**What the task asks:** Edit the entries starting at the line containing "Click the Remove all button" and stopping after the line containing "[x=282, y=242]", replacing "Remove all" with "Clear all" and keeping everything else the same. Leave out the pictures when you write those lines again.

**Records supplied:**

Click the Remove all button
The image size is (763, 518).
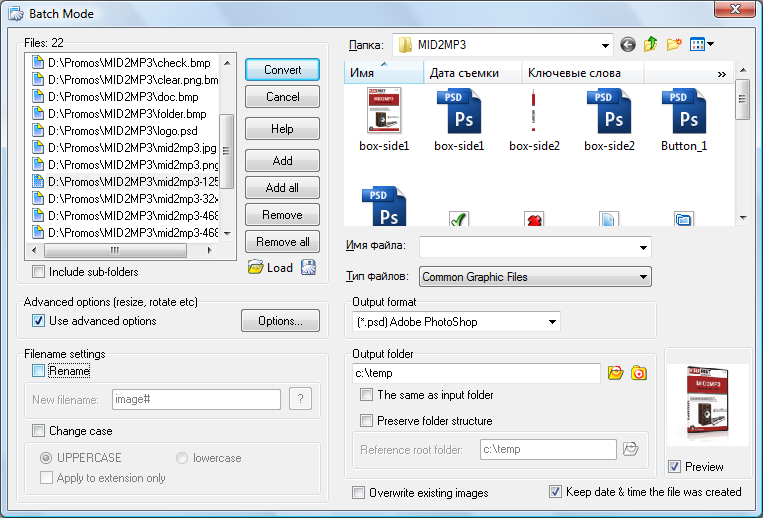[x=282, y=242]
* * *
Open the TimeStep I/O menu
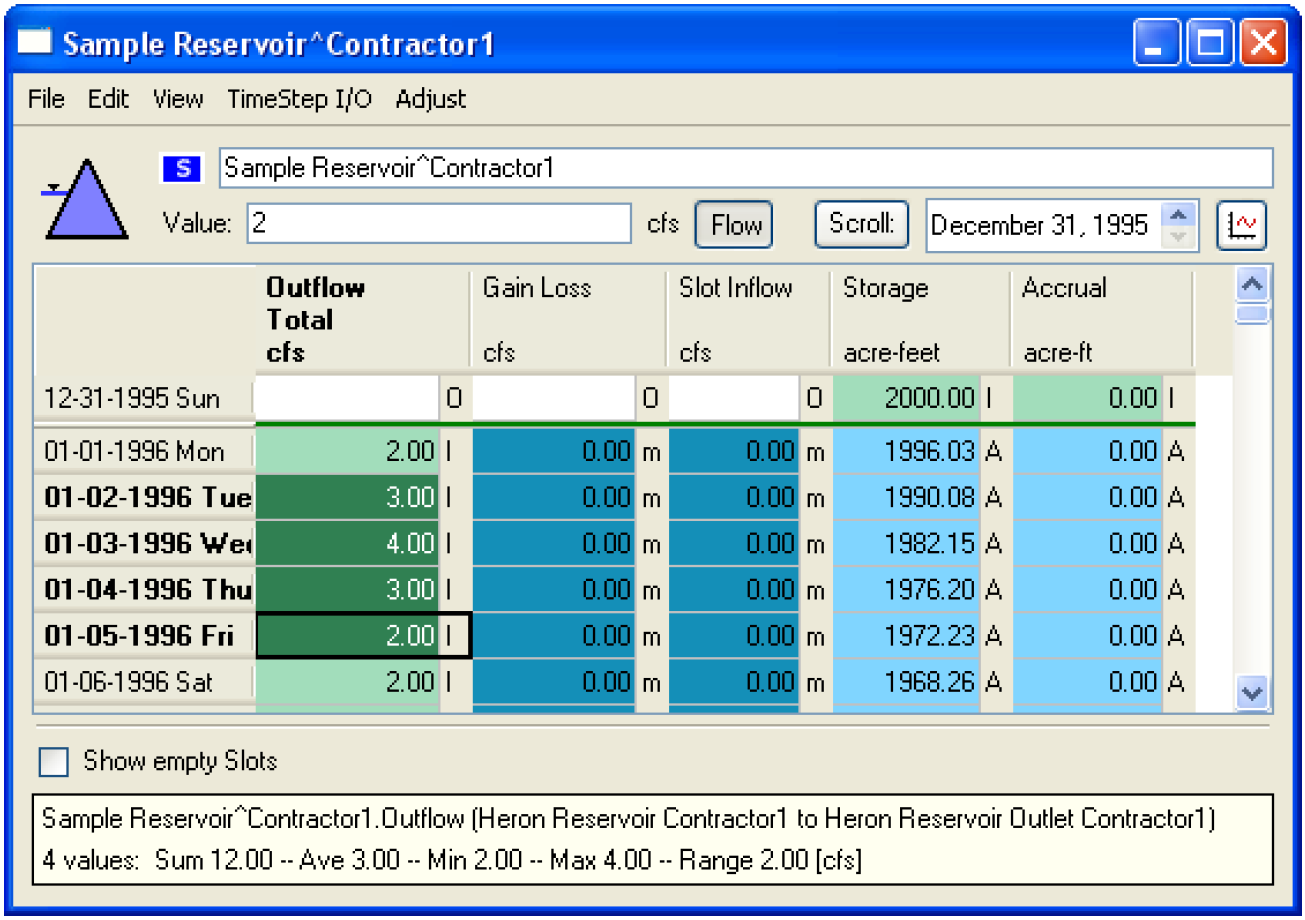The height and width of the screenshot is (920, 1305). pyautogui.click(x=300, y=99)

**Full response:**
Click the Clear all button
The image size is (763, 518).
[x=282, y=242]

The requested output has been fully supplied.